> [Document extract]:
++++
I’m Jim McKeown, welcome to Likely Stories, a weekly review of fiction, non-fiction, and poetry.

Eley Williams is a fellow of the Royal Society of Literature.  She is the author of Attrib. and Other Stories.  Her work has appeared in The Penguin book of Contemporary British Short StoriesThe Liar’s Dictionary is her first novel.  She lives in London.

 

Eley begins, “I had been on this internship for three years.  On my first day, I was given a rundown of the company’s history on my tour of the building.  I was shown the portraits of the initial sub-editors and funders who had vied to keep the business going both before and after the wars.  It all began with Prof. Gerolf Swansby, a wealthy man who seemed to attract unctuous funding for his lexicographical enterprise.  By the late nineteenth century, he had accumulated enough for building works to commence at an address overlooking St. James’s Park.  The property was built for purpose, and for its time was state-of-the-art, designated by architect Basil Slade and fitted with features such as a telephone, electric lift and […] master clock which used electrical impulses to ensure that all clocks in the building kept uniform time.  Prof. Gerolf Swansby named the building after himself” (16).  

The young intern was tasked with keeping track of “colleagues attempting to assert some sense of individual purpose and artistic freedom, and begins inserting unauthorized, fictitious entry into the dictionary” (jacket).  She writes, “You may know the expression weasel words—deliberately ambiguous statements used in order to mislead, performing a little bait and switch of language.  I think about weasel words whenever I hear the phrase state-of-the-art.  Which art, and what state?  For example, ‘my office has state-of-the-art air conditioning’ as a phrase does not specify that disrepair is technically a ‘state’ and the art in question might refer to ‘weird humming from a box above your head that drips rigid yellow sap into the printer every two weeks” (18-19).

Winceworth had concocted a fake speech impediment, however, he was found out.  Eley writes, “The lisp became a more pressing issue when Winceworth’s job at Swansby’s focused on the letter S. Day in, day out he shuffled powder-blue index cards covered with S-led words across his desk, headwords and lemmas all sibilance and precise hissing.  […] At an interview, the editor “explained, gently, that rather than a Christmas bonus this year Winceworth would be enrolled in a series of classes with one of the premier elocutionists in Europe” (28) […] “After their first meeting Winceworth had been sent home with instructions to repeat Silly Susan sitting on the seashore stringing seashells and seaweeds, softly singing or listening in silence to the sirens’ song” (33).

This hilarious story, chock full of British witticisms, will keep readers of The Liar’s Dictionary by Eley Williams laughing all the live long day!  5 Stars!
++++
> [Supplied data]:

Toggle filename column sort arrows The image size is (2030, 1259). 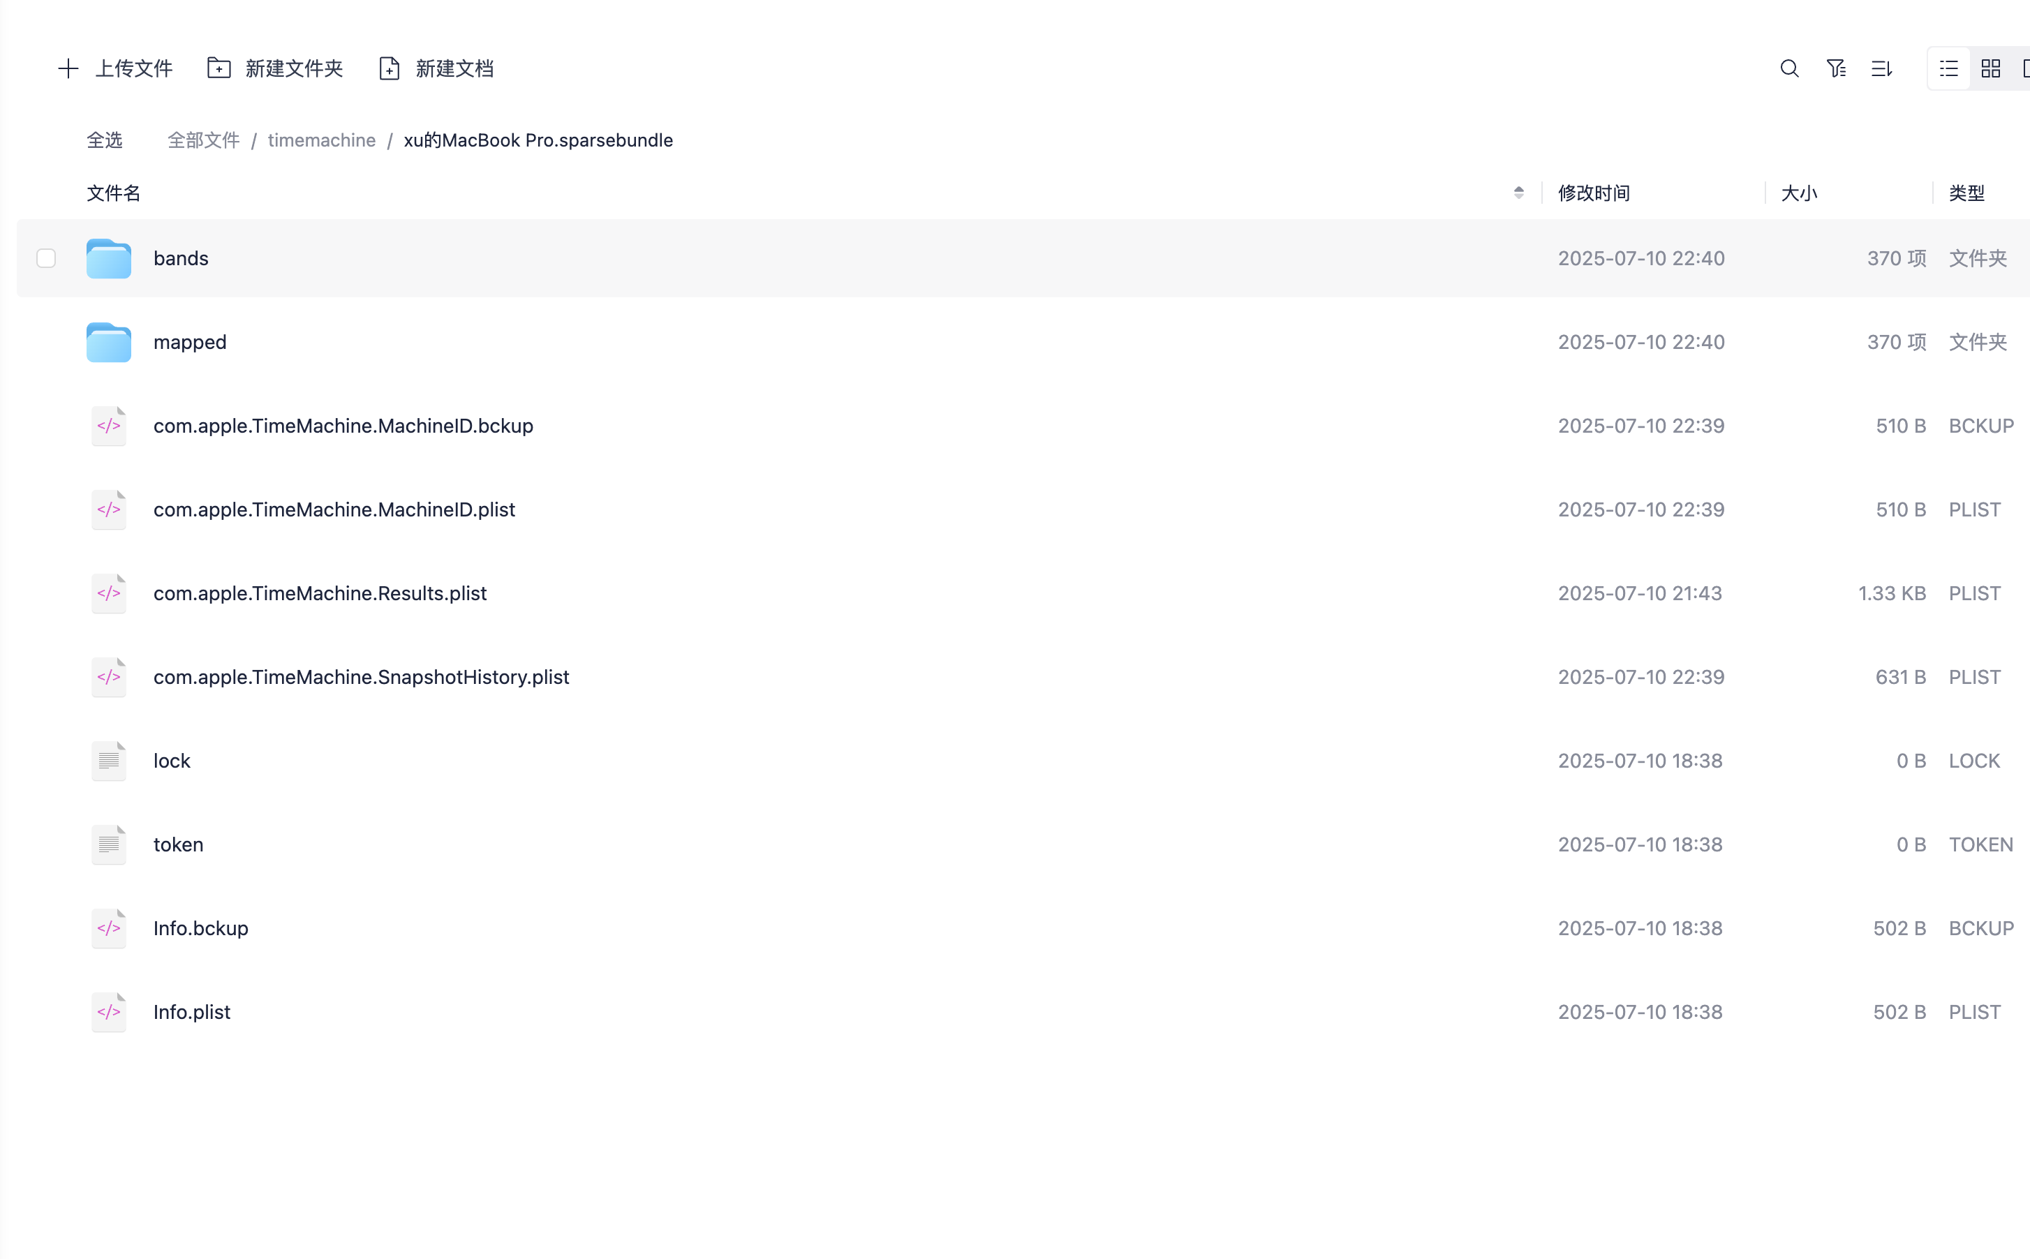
++++
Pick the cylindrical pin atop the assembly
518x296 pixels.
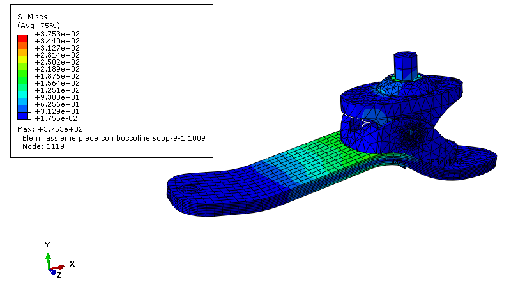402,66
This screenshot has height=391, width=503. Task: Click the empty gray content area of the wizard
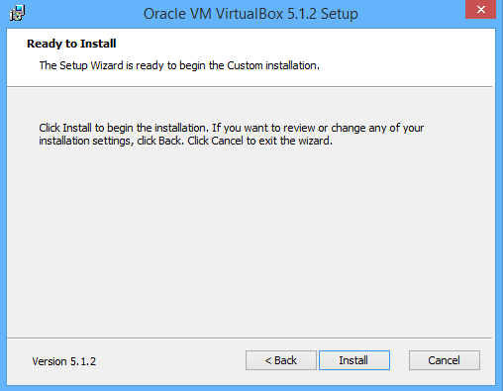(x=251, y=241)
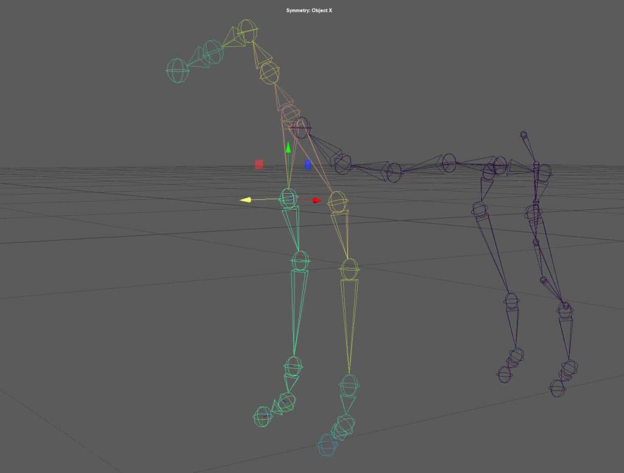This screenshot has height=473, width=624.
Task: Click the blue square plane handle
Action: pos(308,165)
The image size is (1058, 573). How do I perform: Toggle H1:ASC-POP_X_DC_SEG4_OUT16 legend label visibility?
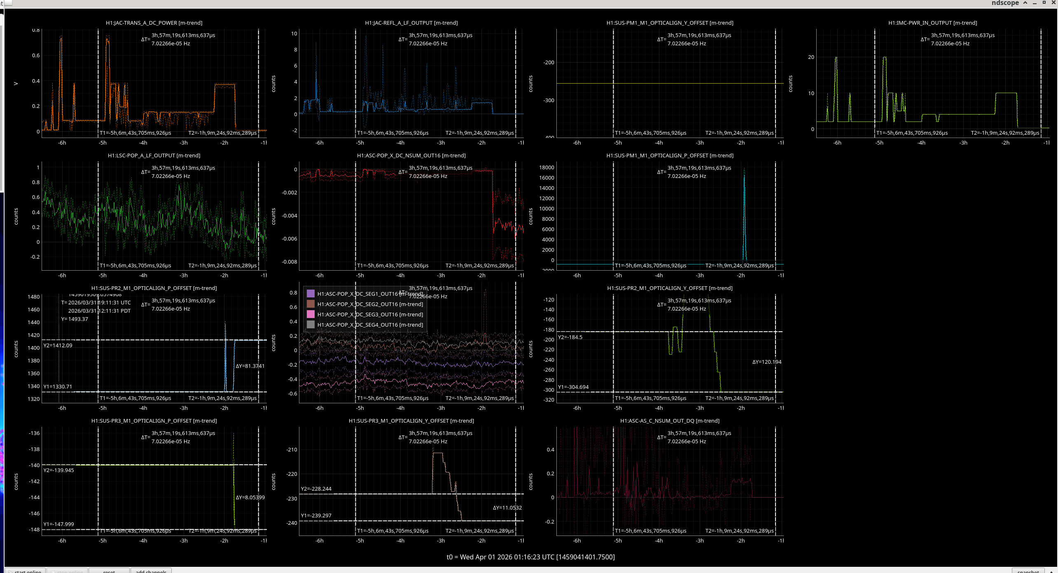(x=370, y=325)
++++
> [What to work on]:
a. Answer these questions from the book review:
(i) What is Eley Williams a fellow of?
(ii) What park did the address of Prof. Gerolf Swansby's building overlook?
(iii) What color were the index cards Winceworth shuffled across his desk?
b. Find every line of the listing that holds the string "Task", and copy each one.

> [Answers given]:
a.
(i) The Royal Society of Literature.
(ii) St. James's Park.
(iii) Powder blue.

b.
This screenshot has height=391, width=503. Task: Click the empty gray content area of the wizard
Task: Click the blue square plane handle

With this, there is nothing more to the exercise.